Least privilege for AI agents
June 14, 2026
-- security
- design
- ai
Human judgement has been an uncredited access control, trimming over-granted access, and agents don't have it.
In November 2025, Anthropic reported that attackers had run most of a real espionage campaign through its own model. Convinced it was a security firm running an authorised test, Claude Code mapped networks, wrote exploits, and tried to break into around thirty organisations, succeeding at a handful, and did most of it on its own. 1 Looking past the novelty, it’s a story about cost. Serious offensive capability has gotten cheap, fast, and whatever stood between it and real-world damage turned out to be far thinner than assumed.

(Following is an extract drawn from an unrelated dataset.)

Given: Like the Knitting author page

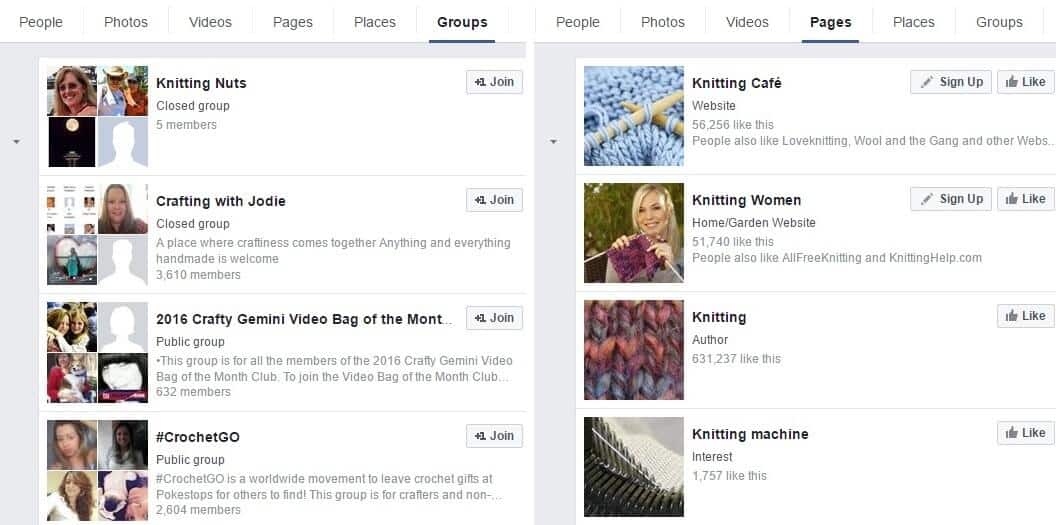Looking at the screenshot, I should pyautogui.click(x=1025, y=316).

Most systems hand out far more access than anyone uses, 2 and people unintentionally end up as the last line of defence. Both these factors have held up, in part, because abusing them is slow, skilled, and unreliable work, which means security has run on the cost of attack as much as on any control. Least privilege has assumed for decades that the human will eventually be fooled, and what kept all that spare access from being abused was how expensive fooling them was, and the thing doing that work was never a control anyone intentionally designed.
AI’s taking that expense away from both directions. On the attacker side, commoditised models write the convincing lure and the working exploit for pennies, and national cyber agencies expect this to raise both the volume and impact of future attacks. 3 On the target side, agents are the perfect mark. Prompt injection, a term Simon Willison coined in 2022, is just text an agent reads and interprets as a trusted instruction. It’s analogous to social engineering, except an AI agent brings none of the resistance a person would; no colleague to ask, no second channel to check the story, no fear of consequence, and no stake in getting things right.
The Anthropic case is where both forces meet. The attackers got their capability cheap, then steered it with a convincing story, the same move prompt injection makes, the only difference being direction. There, the operators owned the model and aimed it outward; injection aims your own agent back at you, the attacker supplying nothing but the text it reads.
Once both kinds of friction are gone, the only thing between a hostile input and real harm is the access the actor is holding, and for an agent that access is its whole blast radius. Narrowing the credential bounds how far an injected agent can reach; it will still misuse whatever it holds, so the size of the grant is what decides the size of the damage. A grant for “this host” is a much heavier liability than one for “this host, as this login, for this task.”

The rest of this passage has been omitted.